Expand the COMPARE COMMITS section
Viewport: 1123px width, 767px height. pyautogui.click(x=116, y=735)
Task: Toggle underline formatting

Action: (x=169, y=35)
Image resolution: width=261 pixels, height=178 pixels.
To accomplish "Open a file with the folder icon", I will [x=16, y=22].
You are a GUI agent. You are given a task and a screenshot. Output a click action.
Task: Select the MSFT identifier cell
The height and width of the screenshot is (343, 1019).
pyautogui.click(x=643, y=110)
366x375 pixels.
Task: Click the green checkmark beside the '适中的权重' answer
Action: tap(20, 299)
___
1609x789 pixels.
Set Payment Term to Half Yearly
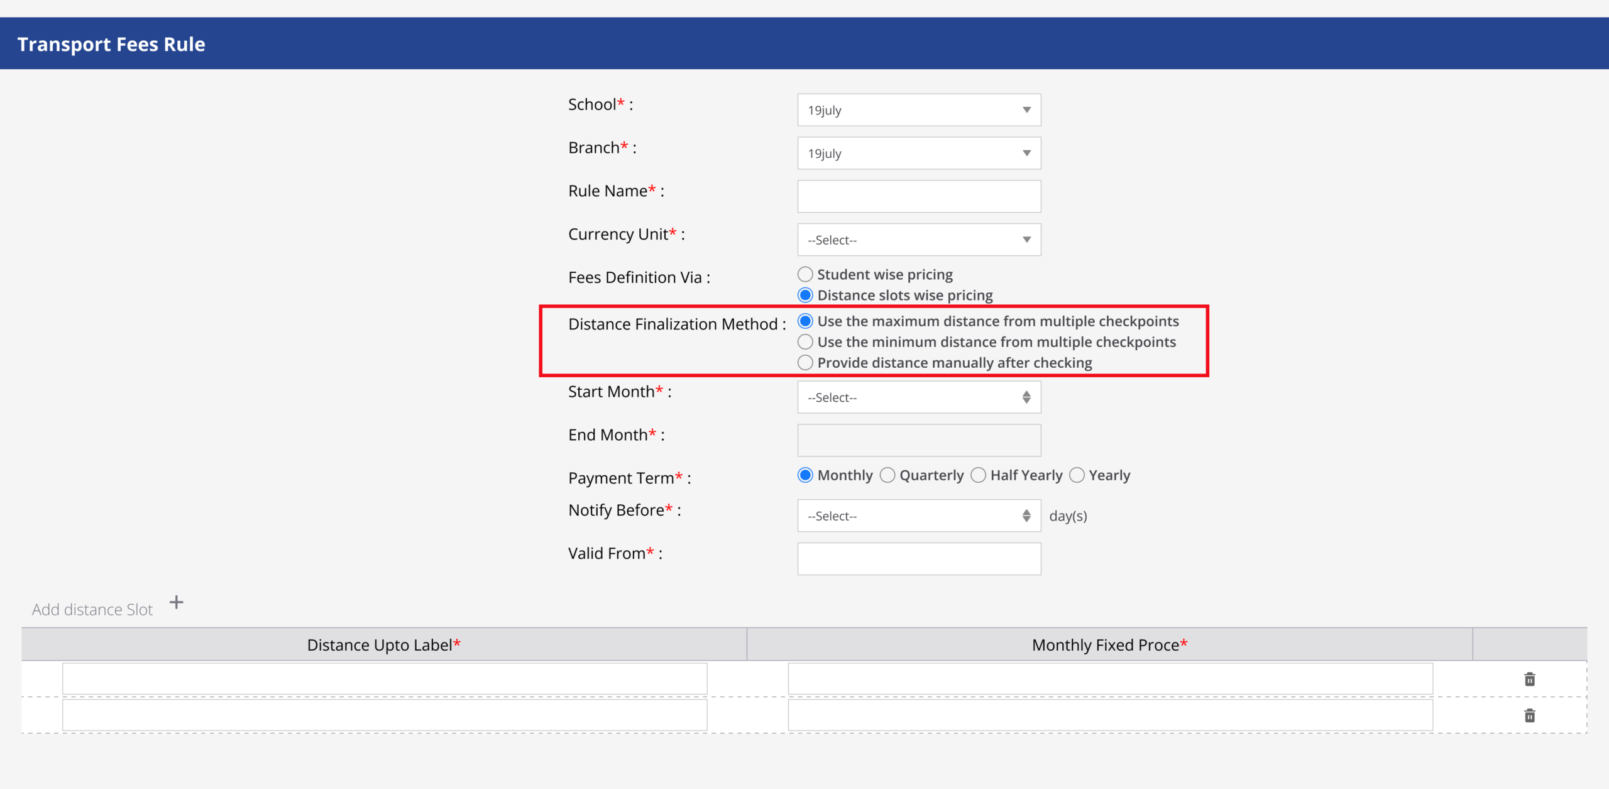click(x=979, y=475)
___
## Instructions for the task
Could you lay out the material above as a numbered list, starting at the line that contains "You are a GUI" and ending after the line that contains "Action: tap(20, 299)"? Leave out any blank lines.

## Answer for this exercise
1. You are a GUI agent. You are given a task and a screenshot. Output a click action.
2. Task: Select the MSFT identifier cell
3. The height and width of the screenshot is (343, 1019).
4. pyautogui.click(x=643, y=110)
5. 366x375 pixels.
6. Task: Click the green checkmark beside the '适中的权重' answer
7. Action: tap(20, 299)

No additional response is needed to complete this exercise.